Affinity labeling of endothelin receptors in bovine and rat lung membranes by Nϵ9 -azidobenzoyl- 125I-endothelin-1

Abstract

Endothelin-1 (ET-1) is a potent, vasoconstrictive peptide isolated from culture media of vascular endothelial cells. The binding of ET-1 to membrane preparations from rat and bovine lung was studied using radioiodinated ET-1 ( 125I-ET-1). With both membrane preparations, 125I-ET-1 showed saturable binding to a single class of high affinity sites.
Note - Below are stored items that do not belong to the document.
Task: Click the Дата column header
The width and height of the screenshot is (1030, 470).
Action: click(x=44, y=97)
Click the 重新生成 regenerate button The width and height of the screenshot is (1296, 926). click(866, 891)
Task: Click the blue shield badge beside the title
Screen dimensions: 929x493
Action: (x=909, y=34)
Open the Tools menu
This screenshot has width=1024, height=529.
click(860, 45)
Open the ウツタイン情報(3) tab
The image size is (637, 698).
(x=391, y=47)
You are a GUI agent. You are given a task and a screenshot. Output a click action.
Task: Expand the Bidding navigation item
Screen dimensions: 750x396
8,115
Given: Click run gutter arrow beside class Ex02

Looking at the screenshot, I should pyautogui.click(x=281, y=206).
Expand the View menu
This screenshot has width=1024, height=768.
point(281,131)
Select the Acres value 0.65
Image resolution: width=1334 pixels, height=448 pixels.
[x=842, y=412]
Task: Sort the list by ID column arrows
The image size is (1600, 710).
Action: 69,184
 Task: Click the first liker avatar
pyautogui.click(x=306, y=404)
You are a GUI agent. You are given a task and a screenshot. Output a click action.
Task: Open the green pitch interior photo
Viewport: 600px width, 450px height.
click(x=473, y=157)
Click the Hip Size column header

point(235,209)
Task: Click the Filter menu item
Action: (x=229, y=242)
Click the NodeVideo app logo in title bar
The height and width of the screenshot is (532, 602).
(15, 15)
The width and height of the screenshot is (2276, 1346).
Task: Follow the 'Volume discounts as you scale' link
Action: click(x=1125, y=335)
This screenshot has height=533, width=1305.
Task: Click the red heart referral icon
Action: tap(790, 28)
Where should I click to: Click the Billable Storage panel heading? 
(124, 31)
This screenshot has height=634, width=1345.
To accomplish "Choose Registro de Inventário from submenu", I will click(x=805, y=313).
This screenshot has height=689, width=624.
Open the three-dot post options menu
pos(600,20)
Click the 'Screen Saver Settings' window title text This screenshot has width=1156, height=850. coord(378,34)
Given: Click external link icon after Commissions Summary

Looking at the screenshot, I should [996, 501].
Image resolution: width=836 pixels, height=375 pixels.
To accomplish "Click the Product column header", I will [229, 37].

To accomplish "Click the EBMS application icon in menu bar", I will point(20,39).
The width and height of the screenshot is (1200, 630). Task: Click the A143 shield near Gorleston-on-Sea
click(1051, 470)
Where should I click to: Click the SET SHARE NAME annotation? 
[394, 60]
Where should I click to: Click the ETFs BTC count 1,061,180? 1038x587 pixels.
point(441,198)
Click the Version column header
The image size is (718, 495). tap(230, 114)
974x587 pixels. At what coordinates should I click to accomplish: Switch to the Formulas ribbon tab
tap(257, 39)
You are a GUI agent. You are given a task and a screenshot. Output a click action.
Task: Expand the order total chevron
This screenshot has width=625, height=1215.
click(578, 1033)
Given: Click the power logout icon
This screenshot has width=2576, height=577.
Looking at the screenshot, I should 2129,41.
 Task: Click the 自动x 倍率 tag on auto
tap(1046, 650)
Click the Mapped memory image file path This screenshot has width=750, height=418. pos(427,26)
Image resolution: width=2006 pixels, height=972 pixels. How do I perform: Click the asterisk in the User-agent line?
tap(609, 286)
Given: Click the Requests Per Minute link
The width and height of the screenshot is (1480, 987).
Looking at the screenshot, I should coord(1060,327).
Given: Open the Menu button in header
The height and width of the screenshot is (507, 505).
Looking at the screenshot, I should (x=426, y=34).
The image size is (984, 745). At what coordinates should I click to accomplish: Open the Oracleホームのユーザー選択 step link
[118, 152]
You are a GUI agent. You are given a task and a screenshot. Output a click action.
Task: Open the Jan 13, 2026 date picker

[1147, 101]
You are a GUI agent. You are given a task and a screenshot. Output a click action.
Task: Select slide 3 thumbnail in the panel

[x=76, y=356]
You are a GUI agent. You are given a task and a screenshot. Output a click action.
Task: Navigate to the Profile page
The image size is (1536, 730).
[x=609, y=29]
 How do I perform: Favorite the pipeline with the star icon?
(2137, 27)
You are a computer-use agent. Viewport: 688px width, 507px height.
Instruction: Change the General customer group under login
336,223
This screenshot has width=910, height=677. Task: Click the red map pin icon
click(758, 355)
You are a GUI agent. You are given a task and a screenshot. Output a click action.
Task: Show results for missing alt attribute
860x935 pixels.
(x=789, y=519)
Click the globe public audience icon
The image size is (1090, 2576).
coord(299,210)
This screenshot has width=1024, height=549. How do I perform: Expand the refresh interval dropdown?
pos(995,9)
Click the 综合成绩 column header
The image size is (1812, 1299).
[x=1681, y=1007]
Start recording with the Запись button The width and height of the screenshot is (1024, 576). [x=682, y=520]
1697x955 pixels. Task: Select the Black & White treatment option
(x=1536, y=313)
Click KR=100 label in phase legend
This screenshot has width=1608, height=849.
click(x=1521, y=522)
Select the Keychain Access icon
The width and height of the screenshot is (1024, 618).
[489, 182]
Scatchard analysis of the binding data gave dissociation constants ( K d) for ET-1 of 0.22 nM and 0.15 nM, and receptor densities ( B max) of 6.1 pmol/mg and 2.7 pmol/mg for rat and bovine lung membranes, respectively. Photo-reactive radioiodinated ET-1, N ϵ9 -azidobenzoyl- 125I-ET-1, was synthesized and purified as a mono-reactive affinity labeling reagent. This reagent was used for affinity labeling of ET-1 receptor in bovine and rat lung membranes. Photoaffinity labeling followed by sodium dodecyl sulfate gel electrophoresis and autoradiography gave a radiolabeled protein band with an apparent M r of 34,000 in both membrane preparations. The labeling of this protein band was inhibited by cold ET-1 in a concentration-dependent manner. Labeling was not abolished by unrelated peptides such as angiotensin II and [Arg 8]-vasopressin, or by structurally related bee venom apamin. These results indicate that the ET-1 receptor or its ligand binding subunit consists of a 34,000 Da polypeptide.